秋葉原日記 (ライブラリ)

神田古本まつり

 神田古本まつりが今年も神田神保町の古書店街を会場に開かれている。
 今年が49回目というこの古書市は、全国に数ある古本まつりの中でも最大規模だろう。わが国最大の古書店街を背景にしているのだからそれは当然だが、今年は約100店が参加、100万冊が陳列されているという。
 神田神保町の古書店街は、靖国通りとその裏道のすずらん通り+さくら通り、それに交差する白山通り、それと駿河台界隈が中心となるが、今年の古本まつりの青空掘り出し市は、古書店が軒を連ねている靖国通り南側舗道沿いに、古書店と向き合うように書棚が並べられ、駿河台下から九段下手前の交差点まで数百メートルにもわたって書店と書棚に囲まれた「本の回廊」ができていて、大勢の客でにぎわっていた。
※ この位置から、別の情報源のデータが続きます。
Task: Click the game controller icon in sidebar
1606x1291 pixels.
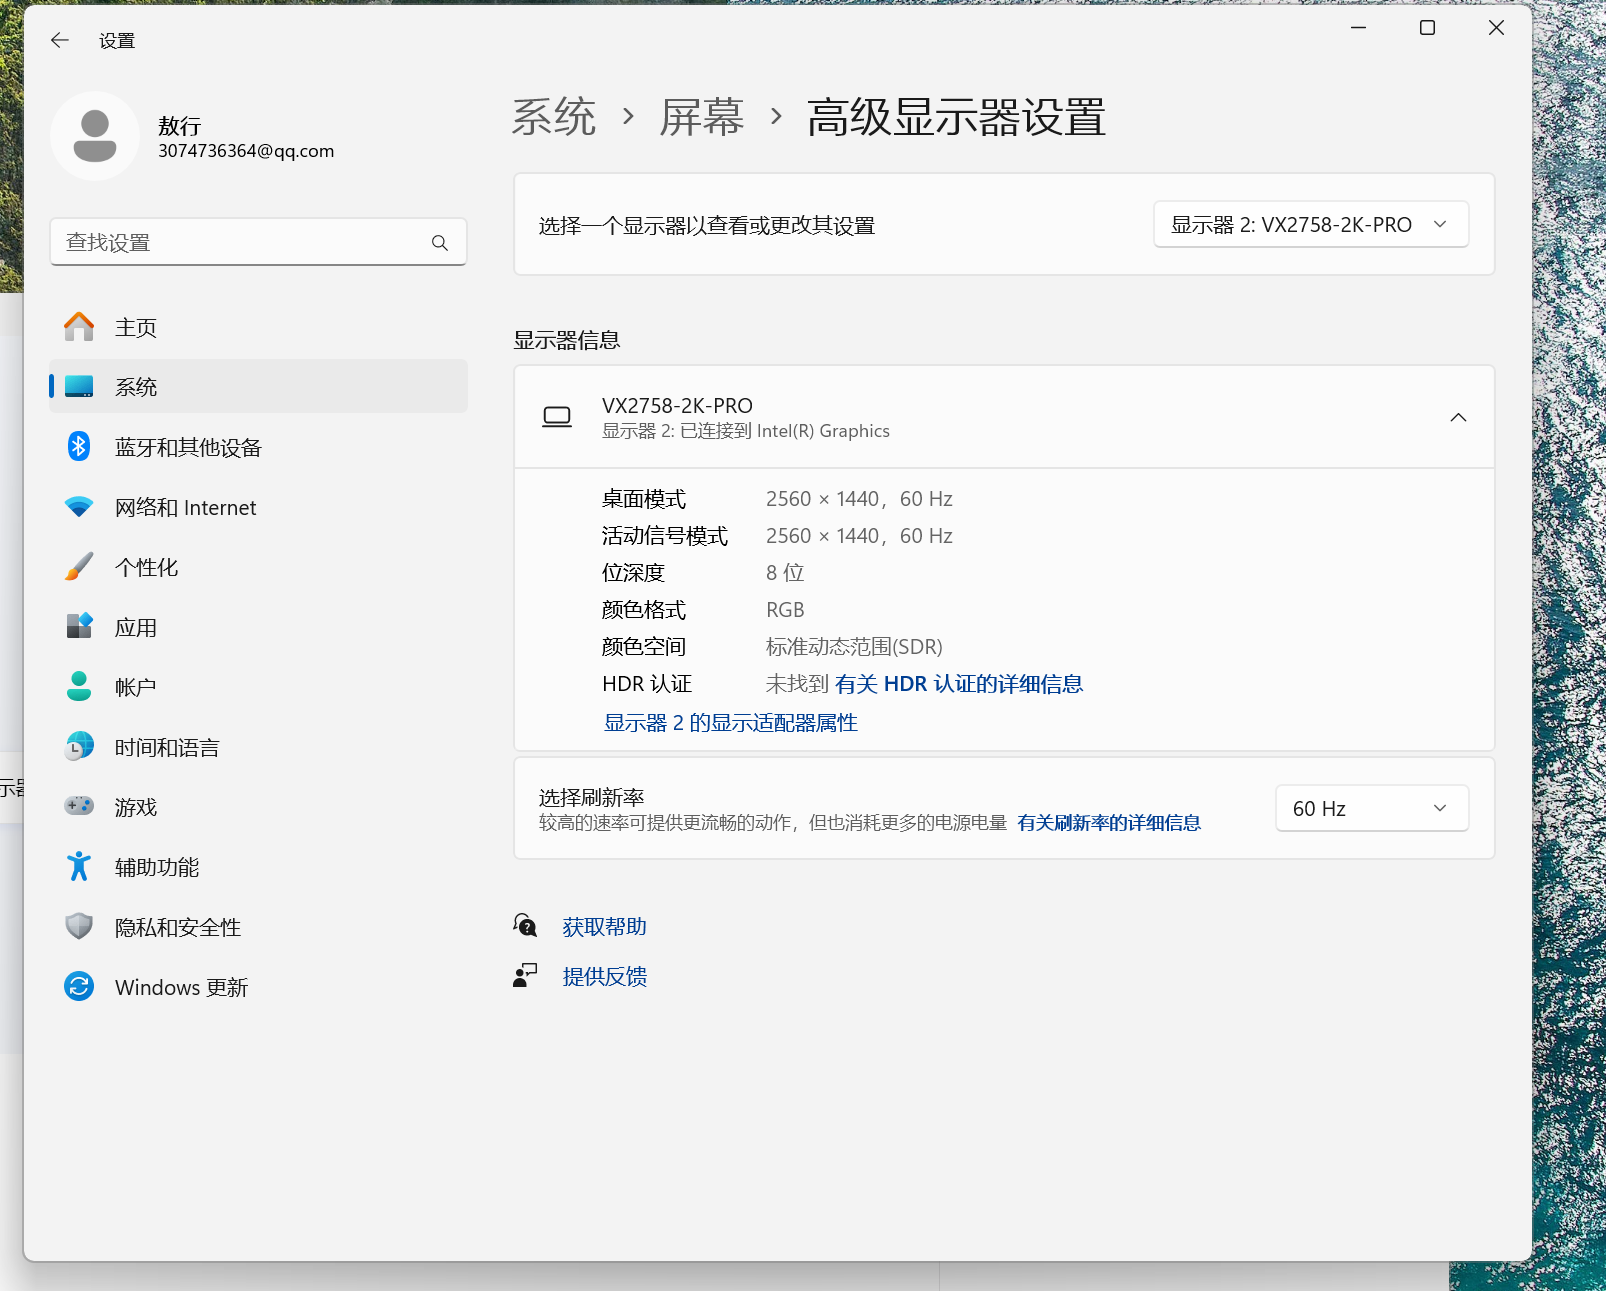Action: pyautogui.click(x=79, y=806)
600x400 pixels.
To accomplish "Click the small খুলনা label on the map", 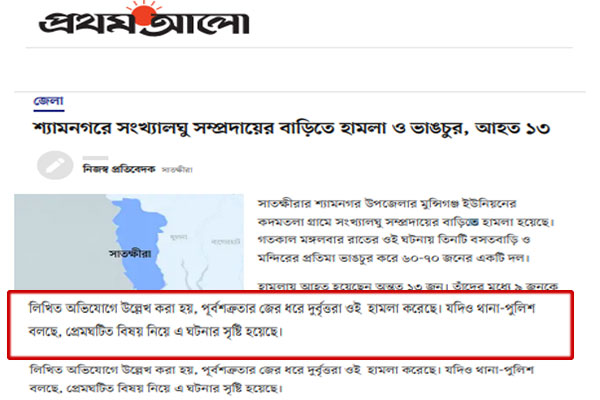I will [x=179, y=237].

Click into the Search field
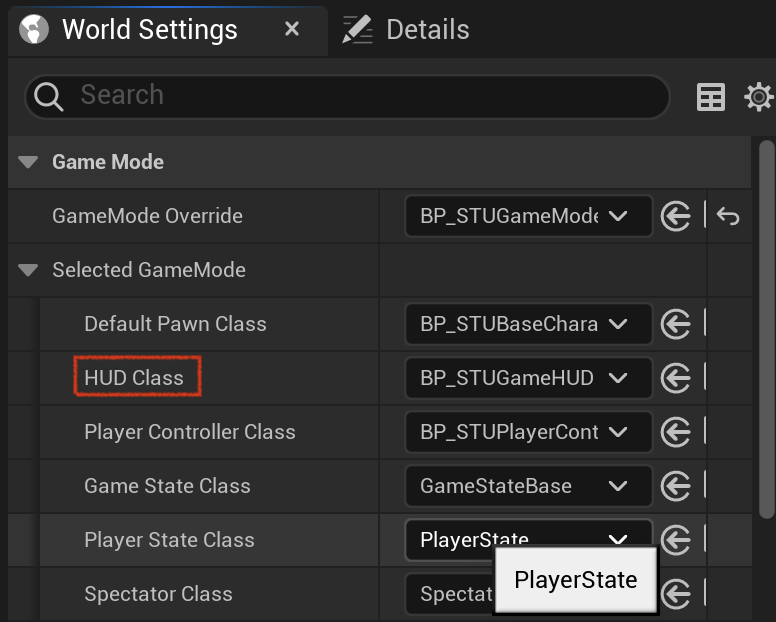click(347, 96)
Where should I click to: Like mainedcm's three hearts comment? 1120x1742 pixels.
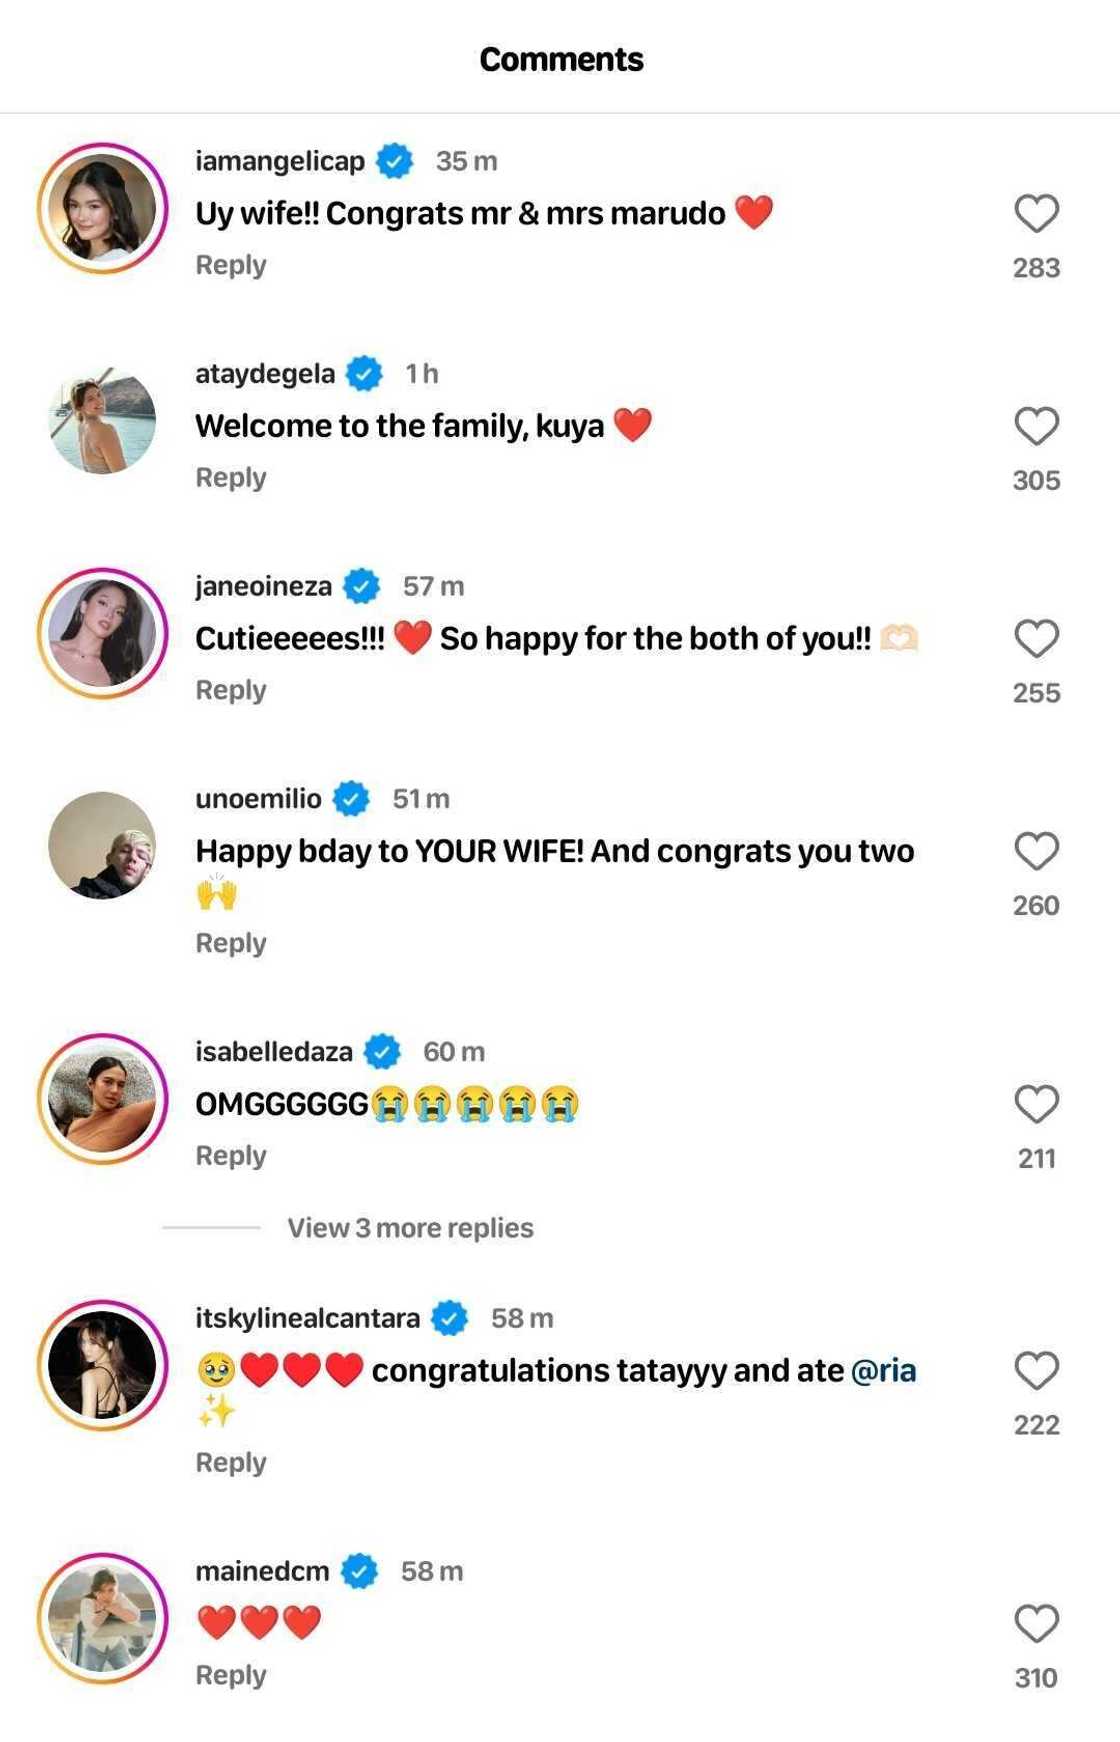[x=1036, y=1623]
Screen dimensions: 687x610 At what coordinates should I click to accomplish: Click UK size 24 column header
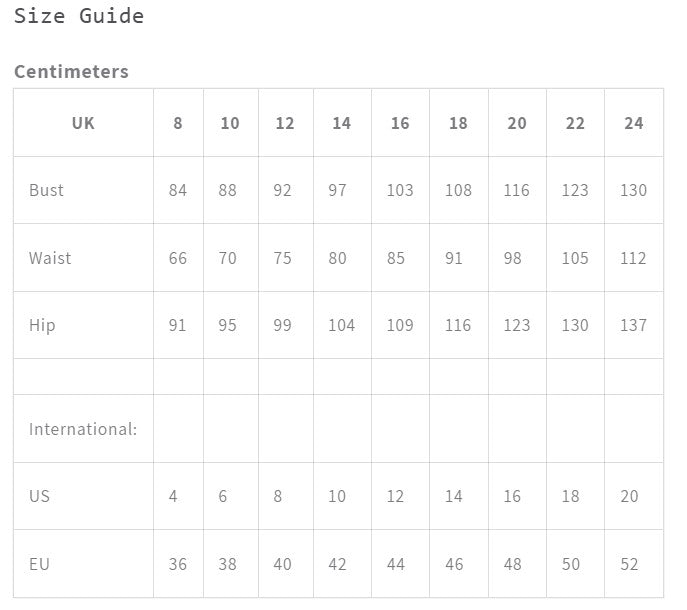pos(633,123)
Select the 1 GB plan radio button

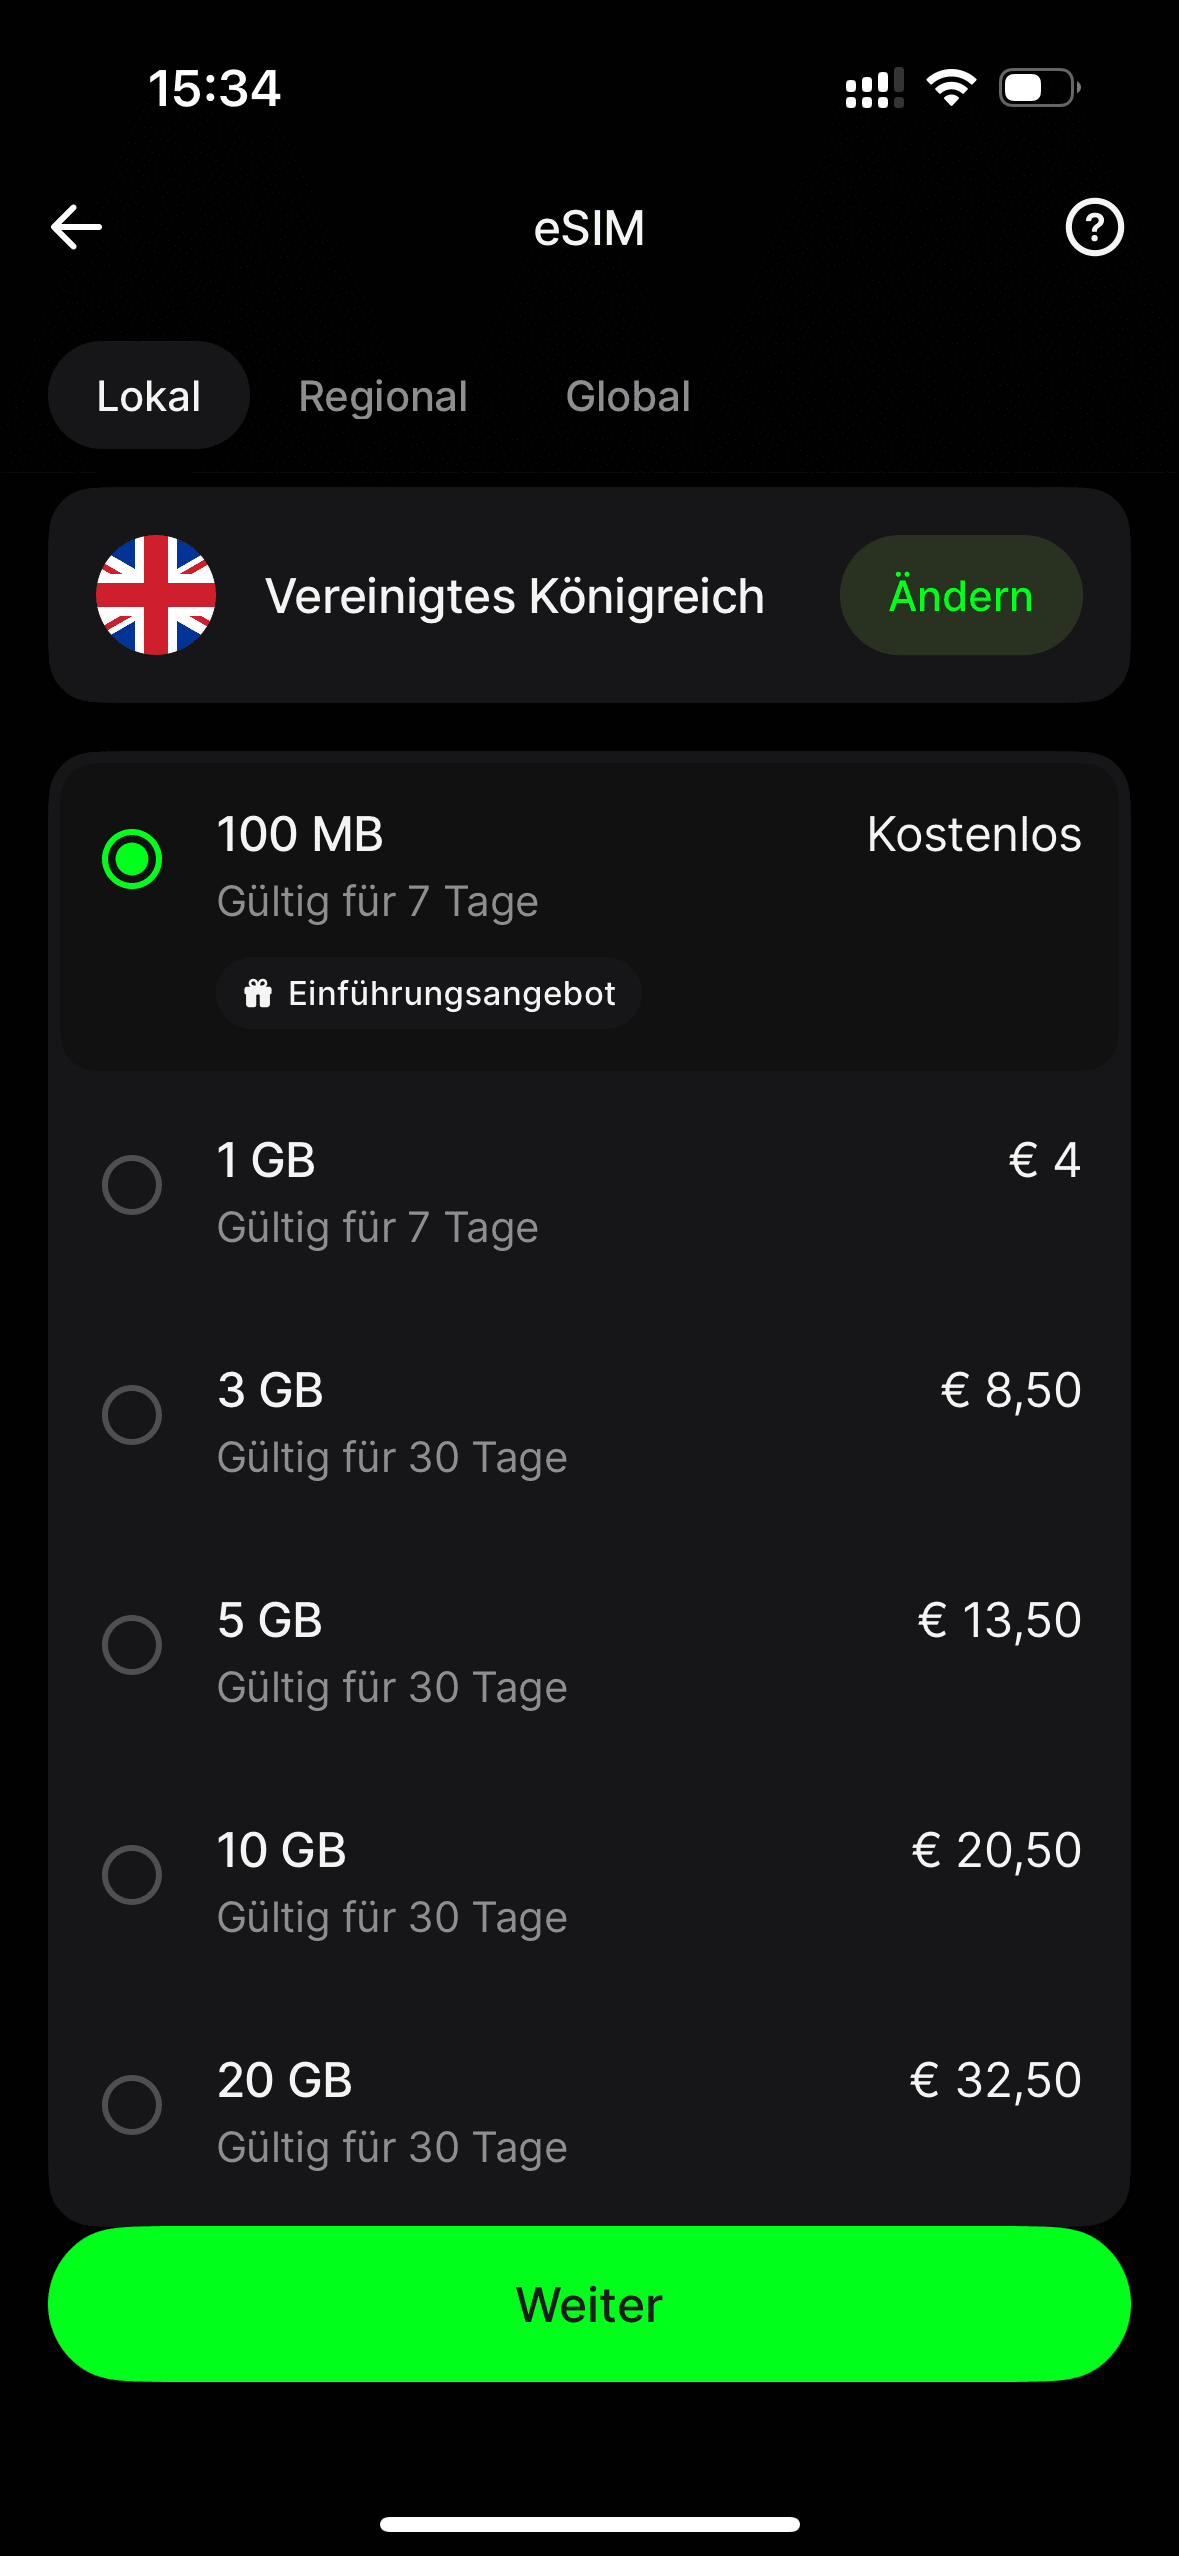[132, 1185]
 丁寧に見ていたら時間がいくらあっても足りないが、それでも通りをざっと見て回った。古本まつりにはこの40年来ほぼ毎年訪れているし、どのあたりにどういう店が出ているか、おおよそは頭に入っているし、棚の見方も慣れればコツがあって、ざっと見渡しているようでそれほどの見落としもないはずだ。
 元来が一般向けの青空市だから、それこそ掘り出し物などさほどないのだが、それでもここ数年来はレベルが落ちているというのか、端本が多くてつまらなくなった。つまり、本好きが泣く泣く手放したというようなものに巡り会うことが少ない。
 なお、古本まつりのイベントの一つとして期間中の一日だけだが古本チャリティーオークションが行われていて、これはなかなかおもしろい。
 大型本や全集、辞書類などが掛けられることが多いが、ちょっぴりだが競りのおもしろさも経験できるし、参加書店の好意によってただ同然の値で競りが始まるから思わぬ廉価で豪華本を落札できることもある。もっとも、自分の経験では、勢いに乗ってしまって余計なものを買ってしまうという嫌いがないわけでもないが。